Mas, na realidade municipal, duas grandes matérias jornalísticas retratam a situação: Cristian Klein no Valor de 23 de junho (118 maiores cidades) e redação da Folha de S. Paulo de 8 de julho (85 maiores cidades). As matrizes reproduzidas em ambas as matérias confirmam o entrecruzar de alianças, onde o peso dos fatores locais se faz sentir embora obedeçam às grandes lógicas nacionais.

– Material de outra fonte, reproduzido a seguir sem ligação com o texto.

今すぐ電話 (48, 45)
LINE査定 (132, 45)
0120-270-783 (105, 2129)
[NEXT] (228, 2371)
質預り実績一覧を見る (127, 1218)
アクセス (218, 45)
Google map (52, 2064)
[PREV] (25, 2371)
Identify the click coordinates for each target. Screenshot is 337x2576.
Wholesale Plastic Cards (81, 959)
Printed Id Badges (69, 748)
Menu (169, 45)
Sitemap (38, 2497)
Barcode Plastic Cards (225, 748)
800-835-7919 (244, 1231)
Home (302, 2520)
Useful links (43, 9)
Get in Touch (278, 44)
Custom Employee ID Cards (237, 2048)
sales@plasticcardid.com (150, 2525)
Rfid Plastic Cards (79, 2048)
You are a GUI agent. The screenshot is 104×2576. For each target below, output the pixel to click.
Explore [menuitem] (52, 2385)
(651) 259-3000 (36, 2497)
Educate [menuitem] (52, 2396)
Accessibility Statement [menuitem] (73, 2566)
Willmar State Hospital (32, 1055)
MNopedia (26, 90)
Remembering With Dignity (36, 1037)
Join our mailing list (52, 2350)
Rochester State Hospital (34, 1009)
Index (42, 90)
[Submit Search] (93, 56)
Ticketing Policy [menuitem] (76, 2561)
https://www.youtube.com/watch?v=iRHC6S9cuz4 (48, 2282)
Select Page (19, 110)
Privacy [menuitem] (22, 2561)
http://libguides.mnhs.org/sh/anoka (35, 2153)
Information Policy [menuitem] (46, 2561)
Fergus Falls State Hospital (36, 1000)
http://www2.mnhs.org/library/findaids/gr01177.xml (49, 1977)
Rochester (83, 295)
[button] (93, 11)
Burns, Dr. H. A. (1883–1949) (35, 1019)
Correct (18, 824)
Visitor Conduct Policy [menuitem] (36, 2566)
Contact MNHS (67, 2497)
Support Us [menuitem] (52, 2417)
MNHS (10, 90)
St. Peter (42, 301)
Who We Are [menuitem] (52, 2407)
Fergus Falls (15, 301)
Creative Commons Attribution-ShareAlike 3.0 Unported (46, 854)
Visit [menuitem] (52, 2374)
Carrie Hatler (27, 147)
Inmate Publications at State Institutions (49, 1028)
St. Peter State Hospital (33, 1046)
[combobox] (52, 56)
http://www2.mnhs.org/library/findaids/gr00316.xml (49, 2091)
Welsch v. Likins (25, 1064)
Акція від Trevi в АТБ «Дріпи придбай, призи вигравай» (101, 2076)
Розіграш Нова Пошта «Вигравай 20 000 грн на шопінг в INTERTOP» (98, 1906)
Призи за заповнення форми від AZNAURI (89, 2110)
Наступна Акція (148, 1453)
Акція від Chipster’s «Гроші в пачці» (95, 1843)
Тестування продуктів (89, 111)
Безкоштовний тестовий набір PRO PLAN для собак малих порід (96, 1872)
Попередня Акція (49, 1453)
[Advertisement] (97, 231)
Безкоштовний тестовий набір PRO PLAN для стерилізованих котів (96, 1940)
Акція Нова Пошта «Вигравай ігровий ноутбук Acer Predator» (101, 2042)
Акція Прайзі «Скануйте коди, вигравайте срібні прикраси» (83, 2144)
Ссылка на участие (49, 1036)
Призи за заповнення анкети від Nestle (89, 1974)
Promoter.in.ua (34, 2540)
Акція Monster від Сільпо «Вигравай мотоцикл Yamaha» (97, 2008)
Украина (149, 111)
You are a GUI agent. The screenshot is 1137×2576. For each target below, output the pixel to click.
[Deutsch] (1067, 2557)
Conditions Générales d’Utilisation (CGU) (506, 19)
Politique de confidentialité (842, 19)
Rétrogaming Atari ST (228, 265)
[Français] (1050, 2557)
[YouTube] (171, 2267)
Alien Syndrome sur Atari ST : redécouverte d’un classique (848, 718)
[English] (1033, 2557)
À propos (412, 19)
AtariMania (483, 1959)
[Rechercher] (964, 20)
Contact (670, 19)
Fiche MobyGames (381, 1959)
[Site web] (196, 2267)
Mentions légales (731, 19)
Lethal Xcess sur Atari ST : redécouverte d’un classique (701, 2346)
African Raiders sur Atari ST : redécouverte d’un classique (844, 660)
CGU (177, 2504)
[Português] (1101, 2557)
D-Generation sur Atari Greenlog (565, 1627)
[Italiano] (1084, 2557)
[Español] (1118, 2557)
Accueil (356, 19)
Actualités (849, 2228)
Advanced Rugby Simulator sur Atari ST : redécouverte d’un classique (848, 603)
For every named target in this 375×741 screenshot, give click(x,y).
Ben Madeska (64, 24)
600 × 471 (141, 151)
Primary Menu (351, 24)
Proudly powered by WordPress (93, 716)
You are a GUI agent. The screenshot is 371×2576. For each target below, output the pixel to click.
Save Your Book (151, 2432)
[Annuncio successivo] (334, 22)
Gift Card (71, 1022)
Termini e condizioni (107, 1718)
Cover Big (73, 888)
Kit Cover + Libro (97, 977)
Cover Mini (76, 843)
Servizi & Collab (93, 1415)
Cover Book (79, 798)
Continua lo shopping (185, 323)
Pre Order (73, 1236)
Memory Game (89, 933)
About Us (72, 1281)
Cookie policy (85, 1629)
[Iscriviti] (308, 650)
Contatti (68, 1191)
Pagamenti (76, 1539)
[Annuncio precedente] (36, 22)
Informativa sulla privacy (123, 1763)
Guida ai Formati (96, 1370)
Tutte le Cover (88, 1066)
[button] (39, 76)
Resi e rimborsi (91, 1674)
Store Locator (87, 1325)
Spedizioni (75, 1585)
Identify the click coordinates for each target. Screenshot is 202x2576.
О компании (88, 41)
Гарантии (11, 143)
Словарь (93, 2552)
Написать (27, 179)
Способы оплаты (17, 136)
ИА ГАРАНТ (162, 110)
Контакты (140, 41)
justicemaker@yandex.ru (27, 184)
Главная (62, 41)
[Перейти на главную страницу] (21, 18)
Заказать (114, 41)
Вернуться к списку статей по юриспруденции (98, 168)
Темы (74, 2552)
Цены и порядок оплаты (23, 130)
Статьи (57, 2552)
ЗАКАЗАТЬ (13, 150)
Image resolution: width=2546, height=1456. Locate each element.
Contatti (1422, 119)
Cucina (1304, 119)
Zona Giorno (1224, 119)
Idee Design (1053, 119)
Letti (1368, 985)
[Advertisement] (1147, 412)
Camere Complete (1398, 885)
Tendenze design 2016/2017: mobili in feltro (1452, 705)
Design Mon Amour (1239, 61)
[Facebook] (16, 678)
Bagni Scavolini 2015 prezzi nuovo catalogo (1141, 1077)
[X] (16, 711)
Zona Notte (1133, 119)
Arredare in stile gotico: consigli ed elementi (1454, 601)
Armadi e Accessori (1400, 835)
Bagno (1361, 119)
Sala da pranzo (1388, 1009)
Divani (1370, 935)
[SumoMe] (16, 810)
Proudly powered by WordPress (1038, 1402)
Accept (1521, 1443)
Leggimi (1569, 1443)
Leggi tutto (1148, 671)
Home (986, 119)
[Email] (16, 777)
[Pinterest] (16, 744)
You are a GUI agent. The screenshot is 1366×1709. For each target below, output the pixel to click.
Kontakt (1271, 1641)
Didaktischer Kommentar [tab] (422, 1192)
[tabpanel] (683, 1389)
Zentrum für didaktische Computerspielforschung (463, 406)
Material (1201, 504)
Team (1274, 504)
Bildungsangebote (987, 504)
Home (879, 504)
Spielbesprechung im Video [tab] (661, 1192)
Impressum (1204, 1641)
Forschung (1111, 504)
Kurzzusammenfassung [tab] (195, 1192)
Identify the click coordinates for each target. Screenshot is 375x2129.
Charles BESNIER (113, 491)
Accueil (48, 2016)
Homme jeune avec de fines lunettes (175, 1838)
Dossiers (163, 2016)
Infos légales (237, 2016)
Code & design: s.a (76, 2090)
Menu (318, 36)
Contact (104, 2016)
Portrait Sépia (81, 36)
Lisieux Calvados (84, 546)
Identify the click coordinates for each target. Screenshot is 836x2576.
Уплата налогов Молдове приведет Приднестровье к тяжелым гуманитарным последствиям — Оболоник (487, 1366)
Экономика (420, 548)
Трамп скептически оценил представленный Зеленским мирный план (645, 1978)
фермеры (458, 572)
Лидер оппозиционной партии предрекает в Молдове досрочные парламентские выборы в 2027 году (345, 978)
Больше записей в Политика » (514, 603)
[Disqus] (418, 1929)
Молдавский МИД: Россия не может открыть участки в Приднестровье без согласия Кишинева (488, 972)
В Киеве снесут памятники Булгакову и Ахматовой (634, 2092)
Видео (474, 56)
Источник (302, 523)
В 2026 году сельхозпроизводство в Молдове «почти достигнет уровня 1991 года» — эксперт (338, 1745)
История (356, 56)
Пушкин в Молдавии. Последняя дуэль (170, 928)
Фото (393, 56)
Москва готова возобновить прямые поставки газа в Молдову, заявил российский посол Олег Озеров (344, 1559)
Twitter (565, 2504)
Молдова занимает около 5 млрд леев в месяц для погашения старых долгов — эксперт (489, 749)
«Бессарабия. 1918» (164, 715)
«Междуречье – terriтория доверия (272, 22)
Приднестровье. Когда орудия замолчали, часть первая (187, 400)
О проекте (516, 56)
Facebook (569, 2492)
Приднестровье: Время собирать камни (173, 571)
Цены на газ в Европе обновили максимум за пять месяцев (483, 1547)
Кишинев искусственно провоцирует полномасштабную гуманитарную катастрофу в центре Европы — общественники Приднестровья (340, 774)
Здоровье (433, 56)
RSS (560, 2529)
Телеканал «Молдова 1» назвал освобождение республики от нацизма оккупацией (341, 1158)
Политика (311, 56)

Nas muitas reuniões que faço em todo o Brasil tenho constatado o grande número de candidaturas sindicais a prefeito, vice-prefeito e vereadores. Infelizmente não temos uma organização capaz de totalizar esses números, relacionando-os a partidos e categorias, garantindo um balanço da eficácia eleitoral sindical. Um ponto alto nas disputas de 2012 é a cadidatura a prefeito em São Paulo e pelo PDT do Paulinho da Força que apresenta um programa de governo valorizando o papel dos trabalhadores e de suas organizações na vida da cidade.